RECORDED INFORMATION:
——————

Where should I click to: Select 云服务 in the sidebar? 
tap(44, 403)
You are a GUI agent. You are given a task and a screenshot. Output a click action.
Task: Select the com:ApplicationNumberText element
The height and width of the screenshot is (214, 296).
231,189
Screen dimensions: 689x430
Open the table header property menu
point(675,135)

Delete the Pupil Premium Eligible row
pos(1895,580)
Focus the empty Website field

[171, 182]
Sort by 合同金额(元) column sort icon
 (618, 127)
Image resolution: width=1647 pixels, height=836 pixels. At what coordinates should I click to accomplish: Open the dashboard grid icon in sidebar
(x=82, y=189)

——————

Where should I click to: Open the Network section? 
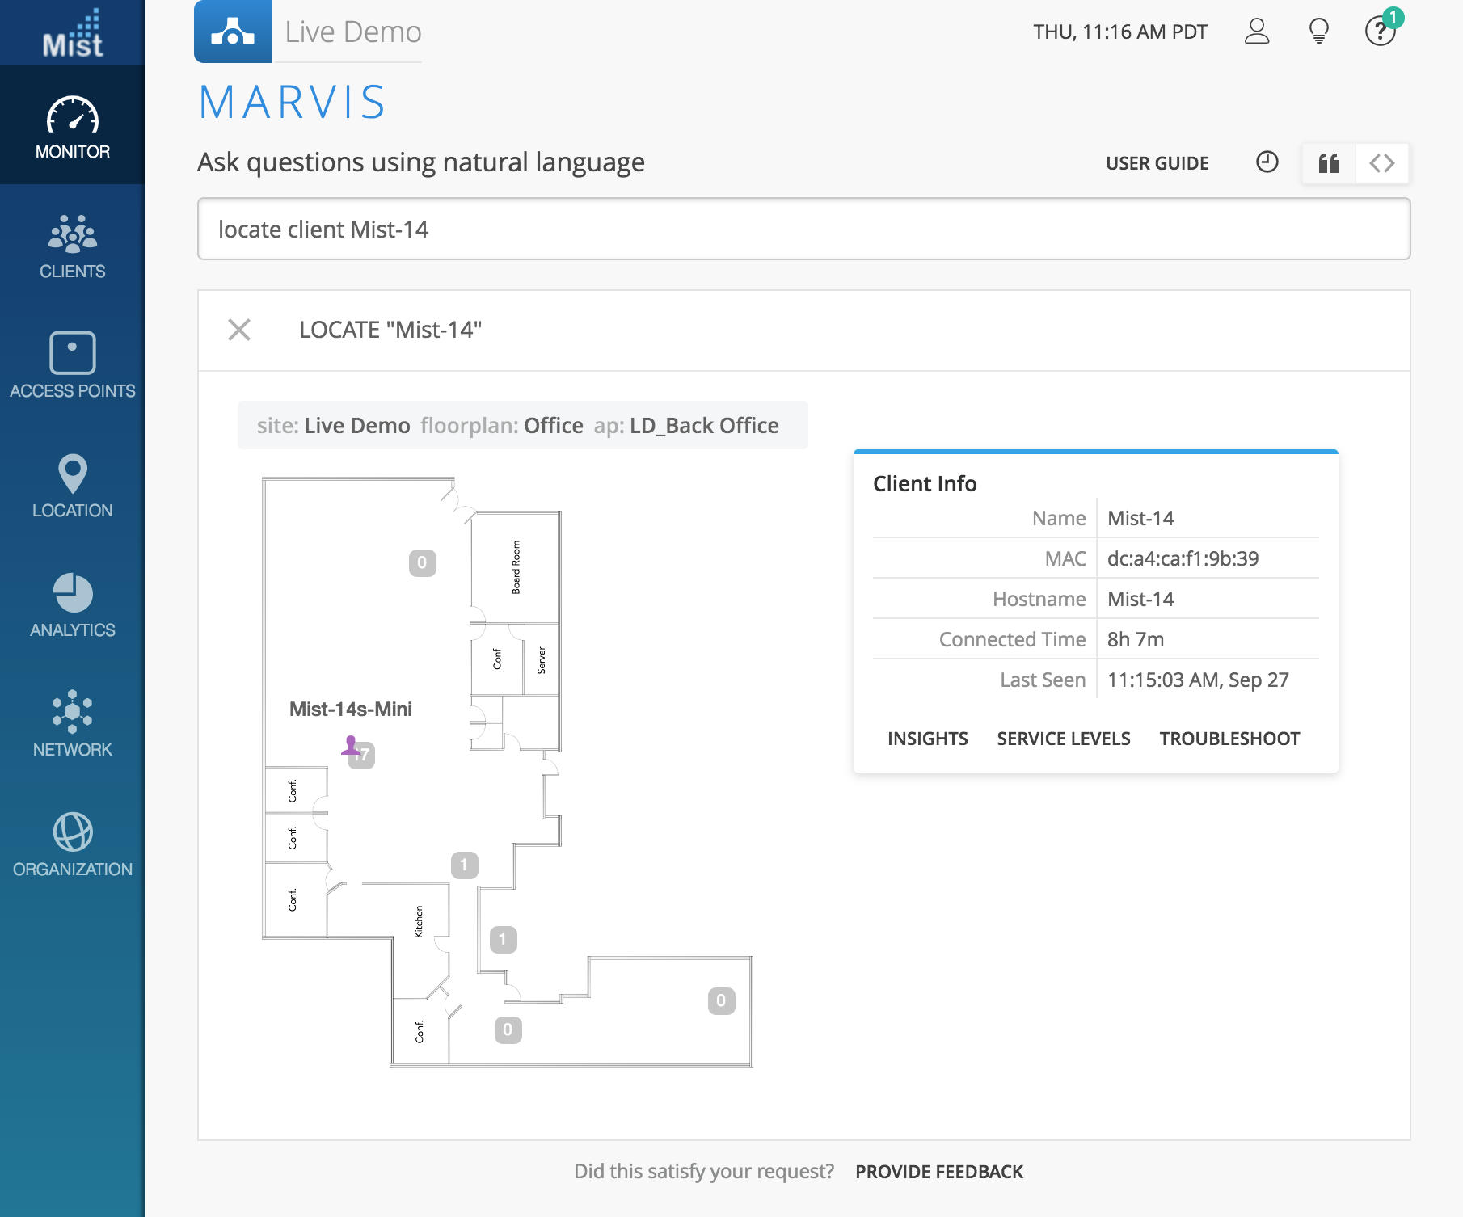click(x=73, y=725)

——————

TASK STATEMENT:
Rewrite the part of the material that opens with the line containing "You are a GUI" and closes with the line containing "(x=82, y=189)" as a Markdown table with the columns Row and Line. Number each line in order and leave out the blank ones.

RIGHT ANSWER:
| Row | Line |
|---|---|
| 1 | You are a GUI agent. You are given a task and a screenshot. Output a click action. |
| 2 | Task: Select the com:ApplicationNumberText element |
| 3 | The height and width of the screenshot is (214, 296). |
| 4 | 231,189 |
| 5 | Screen dimensions: 689x430 |
| 6 | Open the table header property menu |
| 7 | point(675,135) |
| 8 | Delete the Pupil Premium Eligible row |
| 9 | pos(1895,580) |
| 10 | Focus the empty Website field |
| 11 | [171, 182] |
| 12 | Sort by 合同金额(元) column sort icon |
| 13 |  (618, 127) |
| 14 | Image resolution: width=1647 pixels, height=836 pixels. At what coordinates should I click to accomplish: Open the dashboard grid icon in sidebar |
| 15 | (x=82, y=189) |